* [Given information]:
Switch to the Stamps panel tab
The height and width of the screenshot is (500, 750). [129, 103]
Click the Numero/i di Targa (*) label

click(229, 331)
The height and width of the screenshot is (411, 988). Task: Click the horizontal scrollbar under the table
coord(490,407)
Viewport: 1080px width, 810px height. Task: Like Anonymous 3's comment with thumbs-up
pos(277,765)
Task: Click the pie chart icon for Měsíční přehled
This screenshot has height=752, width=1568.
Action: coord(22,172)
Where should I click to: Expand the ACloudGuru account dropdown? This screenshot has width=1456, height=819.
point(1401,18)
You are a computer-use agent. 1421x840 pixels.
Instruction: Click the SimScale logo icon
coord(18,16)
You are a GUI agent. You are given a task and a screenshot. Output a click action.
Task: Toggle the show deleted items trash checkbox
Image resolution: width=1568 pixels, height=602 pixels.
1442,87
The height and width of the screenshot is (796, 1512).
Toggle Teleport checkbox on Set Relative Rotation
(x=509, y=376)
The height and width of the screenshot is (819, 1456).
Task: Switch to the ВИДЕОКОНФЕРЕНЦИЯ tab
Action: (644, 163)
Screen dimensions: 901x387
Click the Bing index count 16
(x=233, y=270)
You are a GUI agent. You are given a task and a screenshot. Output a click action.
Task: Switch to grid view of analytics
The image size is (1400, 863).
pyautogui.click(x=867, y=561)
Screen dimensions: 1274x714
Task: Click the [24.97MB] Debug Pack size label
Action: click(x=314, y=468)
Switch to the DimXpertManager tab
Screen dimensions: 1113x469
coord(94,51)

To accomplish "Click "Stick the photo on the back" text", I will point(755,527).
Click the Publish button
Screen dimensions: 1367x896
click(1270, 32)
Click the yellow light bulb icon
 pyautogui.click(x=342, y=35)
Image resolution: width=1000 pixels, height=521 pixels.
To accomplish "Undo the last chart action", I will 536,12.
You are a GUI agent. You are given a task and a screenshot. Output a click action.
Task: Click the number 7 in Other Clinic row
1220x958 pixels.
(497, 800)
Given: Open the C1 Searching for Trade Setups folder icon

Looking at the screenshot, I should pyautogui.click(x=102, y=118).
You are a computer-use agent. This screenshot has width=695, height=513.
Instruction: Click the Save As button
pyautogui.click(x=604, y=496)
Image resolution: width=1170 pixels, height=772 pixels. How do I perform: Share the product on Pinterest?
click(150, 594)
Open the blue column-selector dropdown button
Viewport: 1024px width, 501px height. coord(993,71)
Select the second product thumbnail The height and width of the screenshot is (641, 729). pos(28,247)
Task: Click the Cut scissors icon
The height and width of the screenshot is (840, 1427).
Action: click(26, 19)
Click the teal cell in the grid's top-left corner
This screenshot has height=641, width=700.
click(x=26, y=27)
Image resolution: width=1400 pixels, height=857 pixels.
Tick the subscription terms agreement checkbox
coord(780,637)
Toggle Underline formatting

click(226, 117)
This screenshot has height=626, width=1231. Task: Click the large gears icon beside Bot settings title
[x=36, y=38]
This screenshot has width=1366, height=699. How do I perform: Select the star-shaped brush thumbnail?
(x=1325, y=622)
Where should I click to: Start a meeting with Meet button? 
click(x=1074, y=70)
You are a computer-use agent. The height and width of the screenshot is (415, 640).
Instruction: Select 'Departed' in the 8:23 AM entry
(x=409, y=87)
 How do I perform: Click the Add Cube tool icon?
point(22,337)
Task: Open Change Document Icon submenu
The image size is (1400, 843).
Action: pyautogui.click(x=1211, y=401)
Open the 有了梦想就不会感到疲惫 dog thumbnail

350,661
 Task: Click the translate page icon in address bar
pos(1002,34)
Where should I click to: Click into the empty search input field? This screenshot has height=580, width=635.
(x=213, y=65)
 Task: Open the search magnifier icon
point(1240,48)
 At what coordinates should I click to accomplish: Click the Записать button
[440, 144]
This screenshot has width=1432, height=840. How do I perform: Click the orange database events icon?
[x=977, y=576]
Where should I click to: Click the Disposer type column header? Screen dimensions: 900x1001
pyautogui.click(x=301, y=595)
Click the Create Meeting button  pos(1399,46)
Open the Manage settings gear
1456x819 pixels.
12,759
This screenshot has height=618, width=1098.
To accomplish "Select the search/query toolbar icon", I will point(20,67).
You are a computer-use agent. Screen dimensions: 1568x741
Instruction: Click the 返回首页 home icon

* [Problem to work on]:
Rewrite the lines of all the records, changing "GUI agent" to "screen agent" wherever it occurs and keeping everything else the same.

* [Solved problem]:
Switch to the Stamps panel tab
The height and width of the screenshot is (500, 750). [129, 103]
Click the Numero/i di Targa (*) label

click(229, 331)
The height and width of the screenshot is (411, 988). Task: Click the horizontal scrollbar under the table
coord(490,407)
Viewport: 1080px width, 810px height. Task: Like Anonymous 3's comment with thumbs-up
pos(277,765)
Task: Click the pie chart icon for Měsíční přehled
This screenshot has height=752, width=1568.
Action: coord(22,172)
Where should I click to: Expand the ACloudGuru account dropdown? This screenshot has width=1456, height=819.
point(1401,18)
You are a computer-use agent. 1421x840 pixels.
Instruction: Click the SimScale logo icon
coord(18,16)
You are a screen agent. You are given a task and a screenshot. Output a click action.
Task: Toggle the show deleted items trash checkbox
Image resolution: width=1568 pixels, height=602 pixels.
1442,87
The height and width of the screenshot is (796, 1512).
Toggle Teleport checkbox on Set Relative Rotation
(x=509, y=376)
The height and width of the screenshot is (819, 1456).
Task: Switch to the ВИДЕОКОНФЕРЕНЦИЯ tab
Action: (644, 163)
Screen dimensions: 901x387
Click the Bing index count 16
(x=233, y=270)
You are a screen agent. You are given a task and a screenshot. Output a click action.
Task: Switch to grid view of analytics
The image size is (1400, 863).
pyautogui.click(x=867, y=561)
Screen dimensions: 1274x714
Task: Click the [24.97MB] Debug Pack size label
Action: click(x=314, y=468)
Switch to the DimXpertManager tab
Screen dimensions: 1113x469
coord(94,51)

To accomplish "Click "Stick the photo on the back" text", I will point(755,527).
Click the Publish button
Screen dimensions: 1367x896
click(1270, 32)
Click the yellow light bulb icon
 pyautogui.click(x=342, y=35)
Image resolution: width=1000 pixels, height=521 pixels.
To accomplish "Undo the last chart action", I will 536,12.
You are a screen agent. You are given a task and a screenshot. Output a click action.
Task: Click the number 7 in Other Clinic row
1220x958 pixels.
(497, 800)
Given: Open the C1 Searching for Trade Setups folder icon

Looking at the screenshot, I should pyautogui.click(x=102, y=118).
You are a computer-use agent. This screenshot has width=695, height=513.
Instruction: Click the Save As button
pyautogui.click(x=604, y=496)
Image resolution: width=1170 pixels, height=772 pixels. How do I perform: Share the product on Pinterest?
click(150, 594)
Open the blue column-selector dropdown button
Viewport: 1024px width, 501px height. coord(993,71)
Select the second product thumbnail The height and width of the screenshot is (641, 729). pos(28,247)
Task: Click the Cut scissors icon
The height and width of the screenshot is (840, 1427).
Action: click(26, 19)
Click the teal cell in the grid's top-left corner
This screenshot has height=641, width=700.
click(x=26, y=27)
Image resolution: width=1400 pixels, height=857 pixels.
Tick the subscription terms agreement checkbox
coord(780,637)
Toggle Underline formatting

click(226, 117)
This screenshot has height=626, width=1231. Task: Click the large gears icon beside Bot settings title
[x=36, y=38]
This screenshot has width=1366, height=699. How do I perform: Select the star-shaped brush thumbnail?
(x=1325, y=622)
Where should I click to: Start a meeting with Meet button? 
click(x=1074, y=70)
You are a computer-use agent. The height and width of the screenshot is (415, 640).
Instruction: Select 'Departed' in the 8:23 AM entry
(x=409, y=87)
 How do I perform: Click the Add Cube tool icon?
point(22,337)
Task: Open Change Document Icon submenu
The image size is (1400, 843).
Action: pyautogui.click(x=1211, y=401)
Open the 有了梦想就不会感到疲惫 dog thumbnail

350,661
 Task: Click the translate page icon in address bar
pos(1002,34)
Where should I click to: Click into the empty search input field? This screenshot has height=580, width=635.
(x=213, y=65)
 Task: Open the search magnifier icon
point(1240,48)
 At what coordinates should I click to accomplish: Click the Записать button
[440, 144]
This screenshot has width=1432, height=840. How do I perform: Click the orange database events icon?
[x=977, y=576]
Where should I click to: Click the Disposer type column header? Screen dimensions: 900x1001
pyautogui.click(x=301, y=595)
Click the Create Meeting button  pos(1399,46)
Open the Manage settings gear
1456x819 pixels.
12,759
This screenshot has height=618, width=1098.
To accomplish "Select the search/query toolbar icon", I will point(20,67).
You are a computer-use agent. Screen dimensions: 1568x741
Instruction: Click the 返回首页 home icon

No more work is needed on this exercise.